Whither The Shakers?

The Shakers are dying out, but are leaving the world plenty to remember them by.

In Pleasant Hill, Kentucky, for example, there are the newly restored remains of a charming Shaker community that flourished during the nineteenth century. This week, visitors are being treated to a special Thanksgiving observance at the site. Plays are being performed, along with programs of folk songs, ballads, and madrigals.

Don’t bother looking for any Shakers in Kentucky, though. The last one died in 1923. In fact, there are only fourteen Shakers left in all—and all are women. The youngest is in her forties, the oldest in her nineties. They live in Maine and New Hampshire.

Within the last year, a group of Christians have undertaken to develop one part of the Pleasant Hill community into a cultural and retreat area. The old West Family Wash House has been turned into an assembly hall, and nearby buildings are used to house guests. All the structures preserve their original flavor, with the addition only of modern conveniences. Yokefellows International recently began a succession of retreats there aimed at personal spiritual renewal.

Shaker theology apparently is doomed to extinction as a practiced faith, though there has been talk of a revival in recruitment in New England. There has reportedly been some controversy among the survivors whether new recruits should be admitted. Some young people have wanted to join, a development that would perpetuate Shakerism at least for a time. Theirs is a communal, celibate life-style.

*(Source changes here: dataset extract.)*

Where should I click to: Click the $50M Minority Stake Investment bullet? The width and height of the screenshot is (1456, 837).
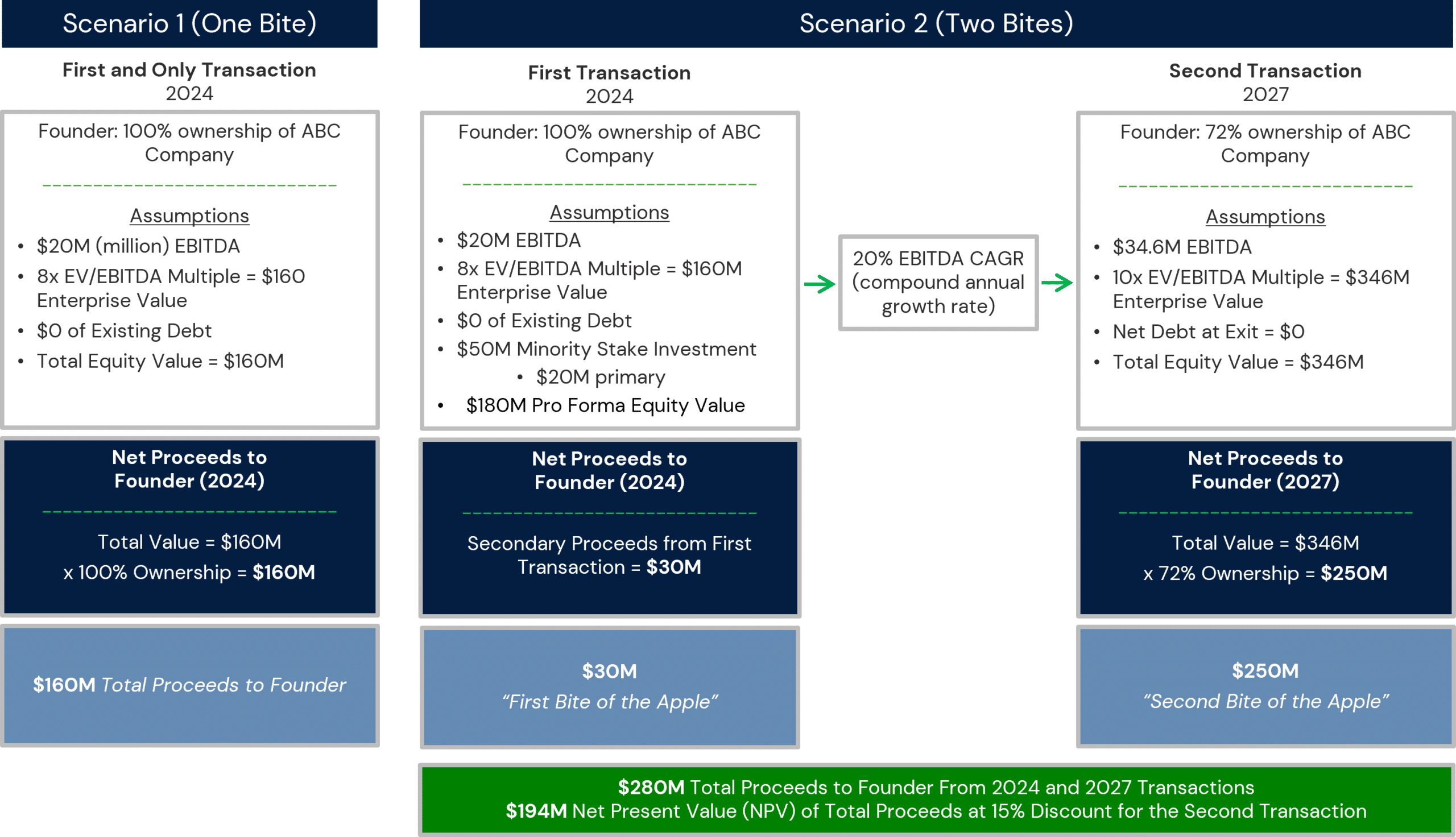coord(606,349)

The Shakers will leave an imprint not upon church history so much as upon, of all things, technology. They invented a number of products now in everyday usage such as clothespins, flat brooms, and circular saws. The highly functional furniture they designed is growing in popularity.

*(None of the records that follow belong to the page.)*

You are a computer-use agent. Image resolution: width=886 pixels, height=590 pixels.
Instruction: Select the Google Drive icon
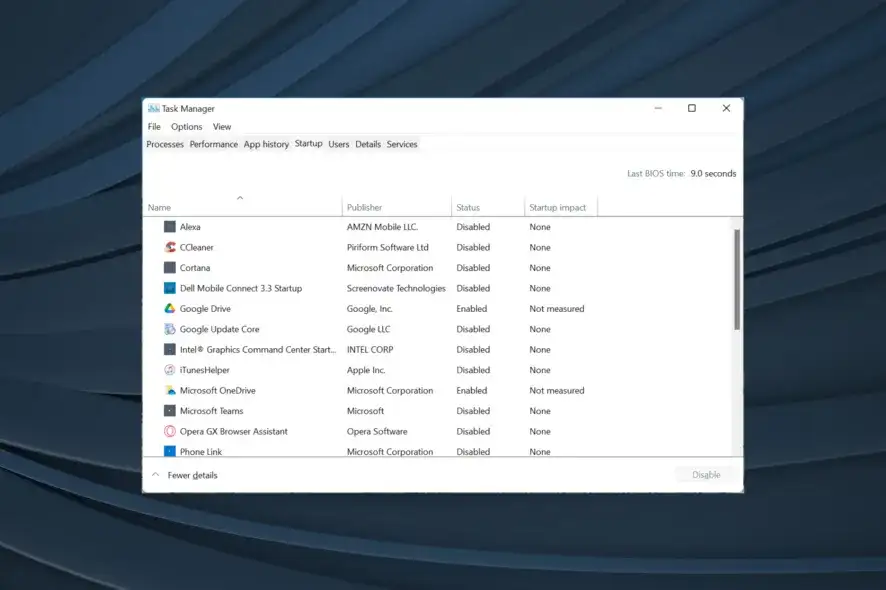point(170,309)
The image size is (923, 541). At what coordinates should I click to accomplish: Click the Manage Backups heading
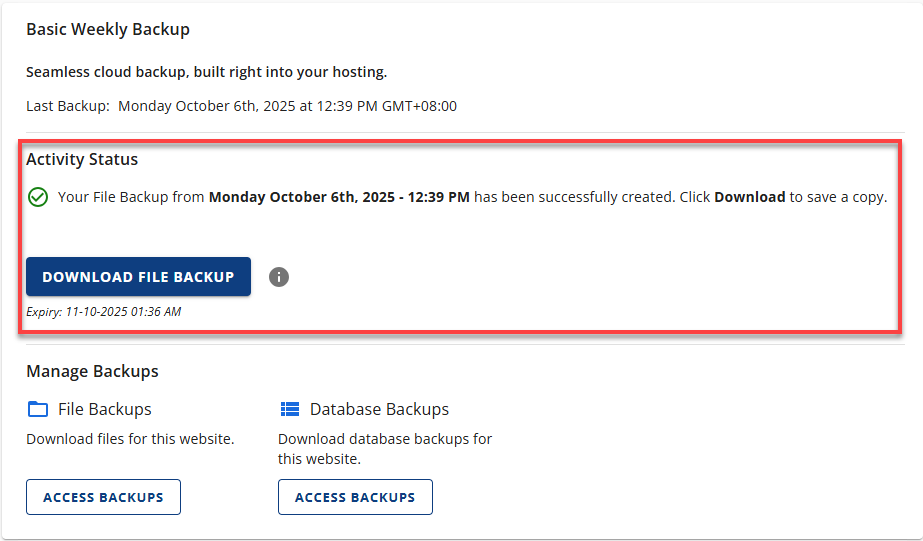click(92, 371)
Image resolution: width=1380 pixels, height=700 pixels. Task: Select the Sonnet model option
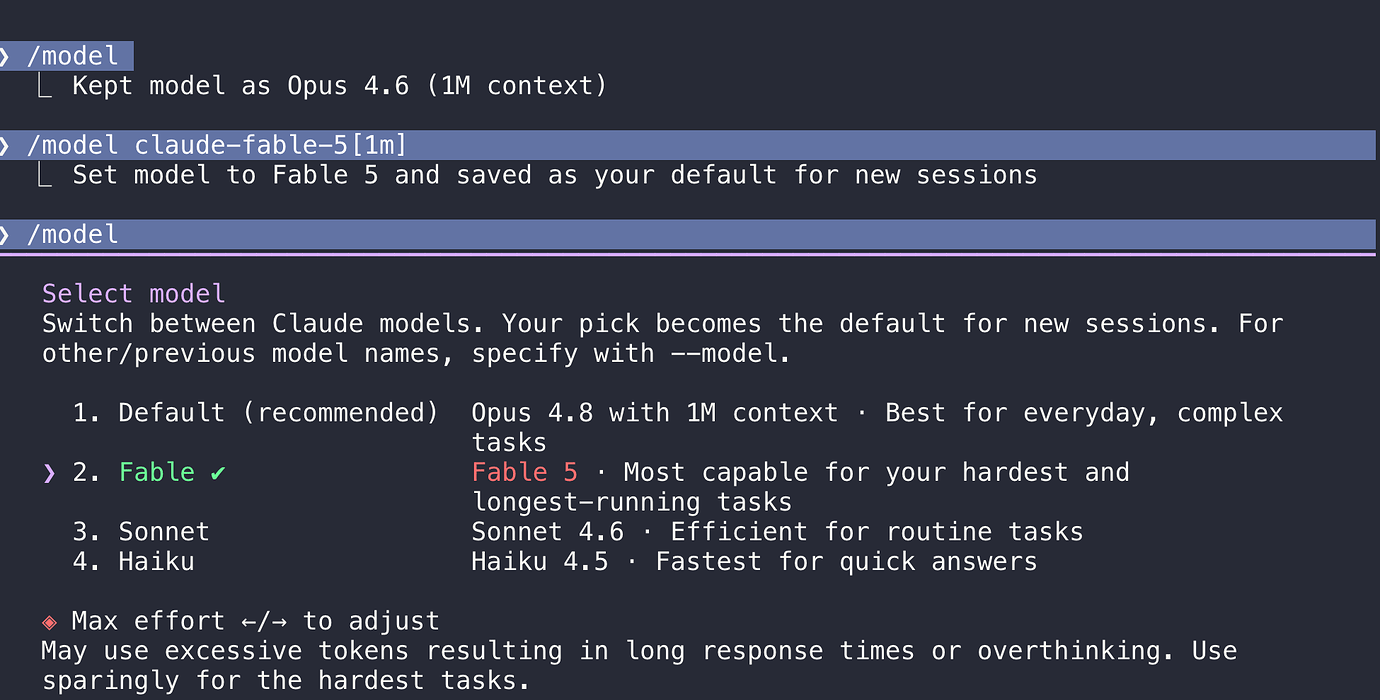click(x=141, y=532)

Shakers trace their origin to the latter part of the eighteenth century and the teachings of faith healer Ann Lee, who was regarded as the female counterpart of Jesus Christ, and the one in whom the Second Coming was fulfilled. They stressed hard work and a high degree of discipline. At their peak they had some 6,000 followers in eighteen communities, all in the Eastern United States. They were called Shakers because of their frenetic dances while singing.